**Problem:**
Can you copy each of the records below word for word, leaving the pictures out?

**Provided records:**
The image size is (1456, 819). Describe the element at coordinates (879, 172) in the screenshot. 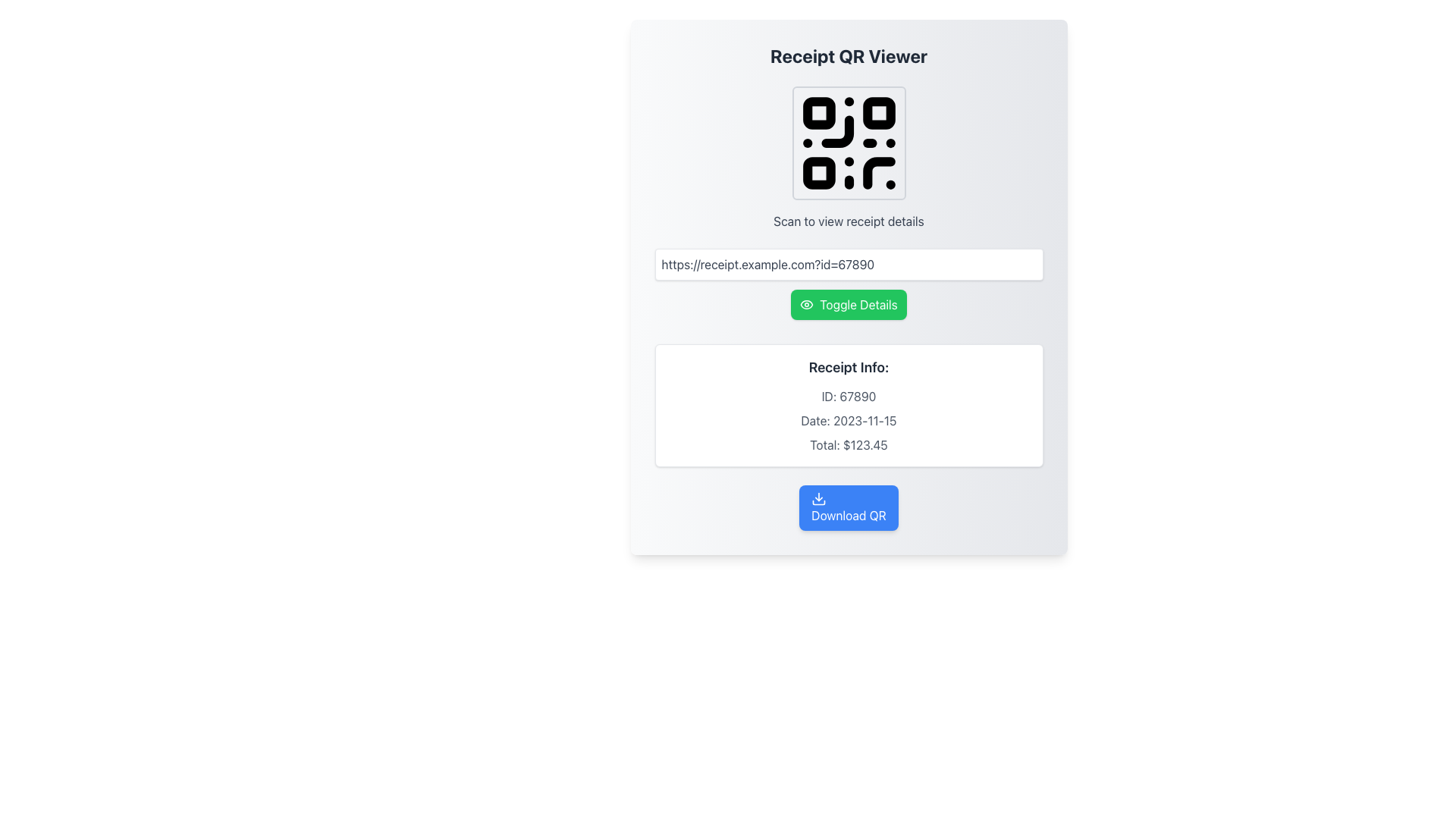

I see `the graphical element that contributes to the QR code composition located in the top section of the interface, above the input field, specifically in the lower right quadrant` at that location.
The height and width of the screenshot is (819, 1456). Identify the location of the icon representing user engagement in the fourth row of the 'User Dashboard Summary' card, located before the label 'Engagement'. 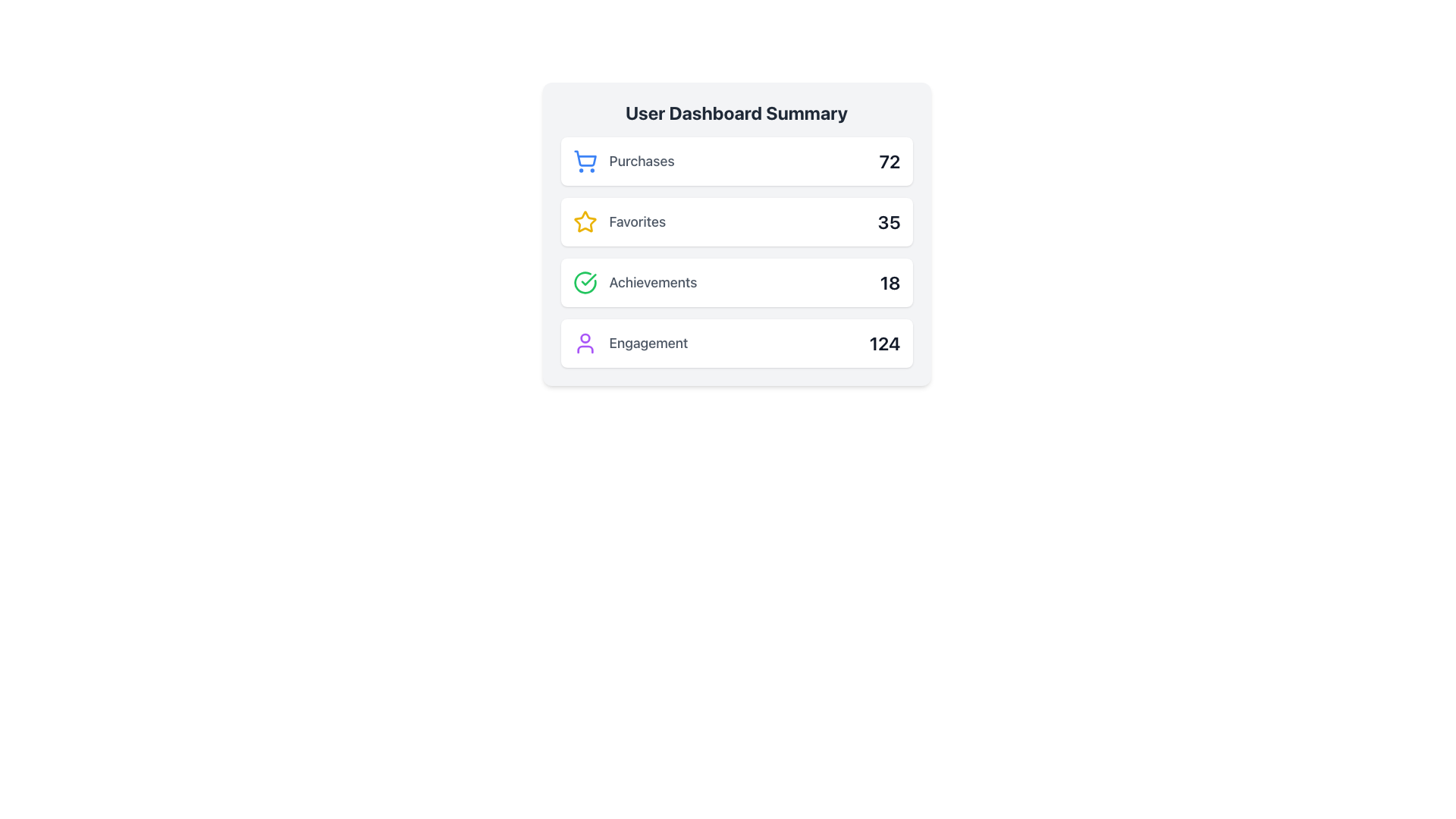
(584, 343).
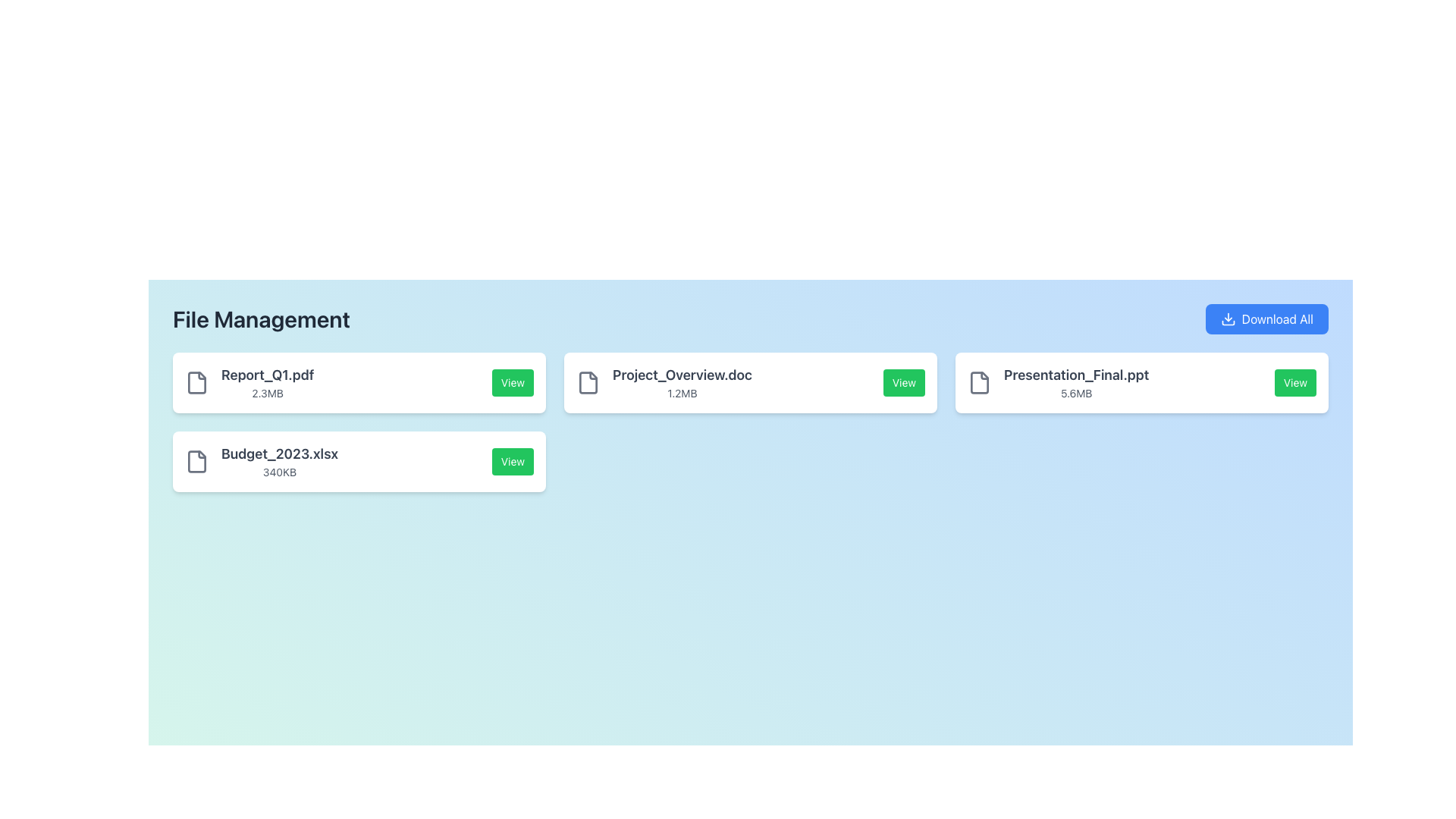 Image resolution: width=1456 pixels, height=819 pixels. What do you see at coordinates (196, 461) in the screenshot?
I see `the file icon located to the left of the 'Budget_2023.xlsx' file entry in the 'File Management' section` at bounding box center [196, 461].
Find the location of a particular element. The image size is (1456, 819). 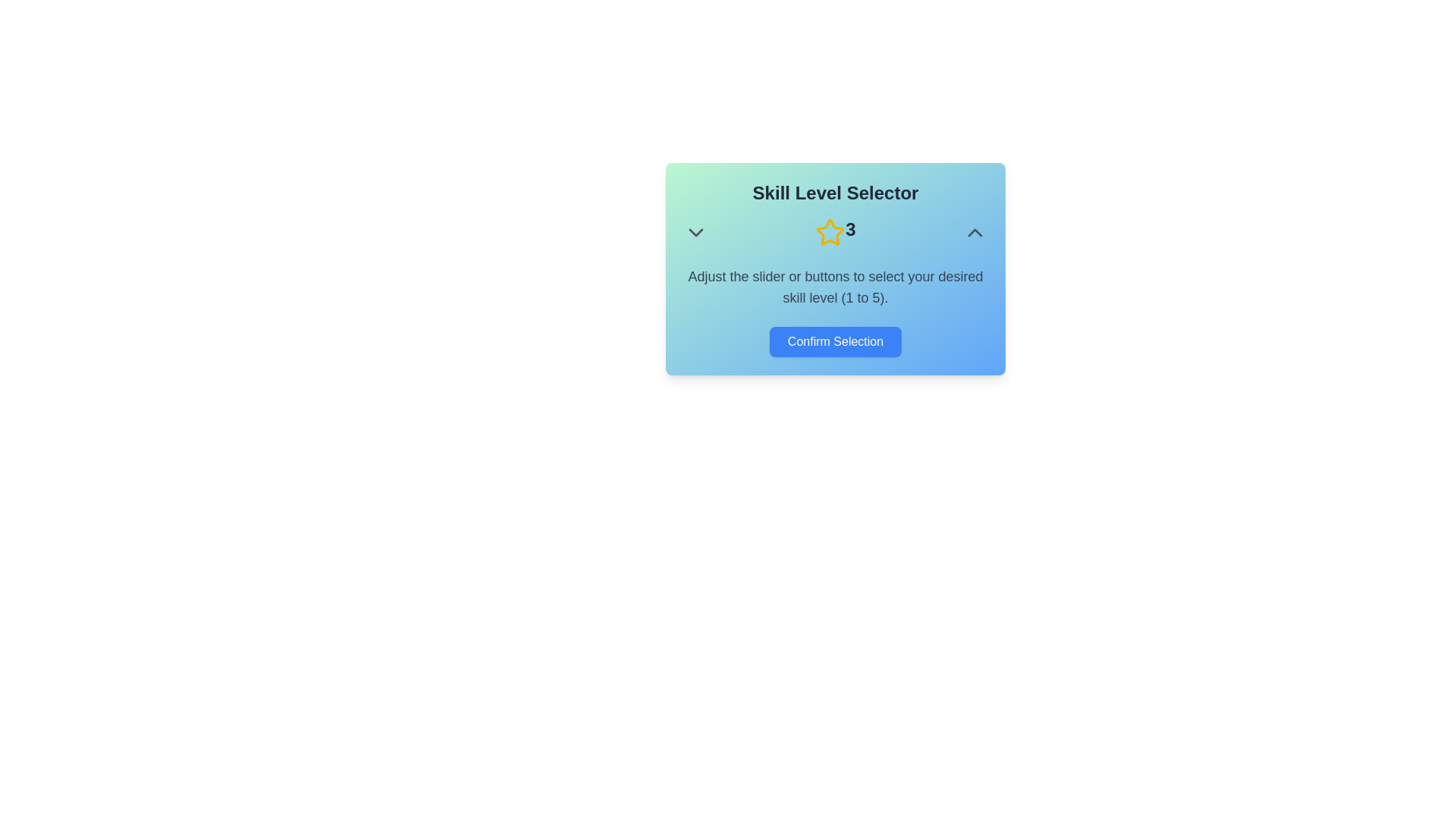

**The solution:**
The image size is (1456, 819). Describe the element at coordinates (879, 172) in the screenshot. 

I see `the graphical element that contributes to the QR code composition located in the top section of the interface, above the input field, specifically in the lower right quadrant` at that location.
The height and width of the screenshot is (819, 1456). Identify the location of the icon representing user engagement in the fourth row of the 'User Dashboard Summary' card, located before the label 'Engagement'. 
(584, 343).
 Image resolution: width=1456 pixels, height=819 pixels. What do you see at coordinates (196, 461) in the screenshot?
I see `the file icon located to the left of the 'Budget_2023.xlsx' file entry in the 'File Management' section` at bounding box center [196, 461].
Find the location of a particular element. The image size is (1456, 819). 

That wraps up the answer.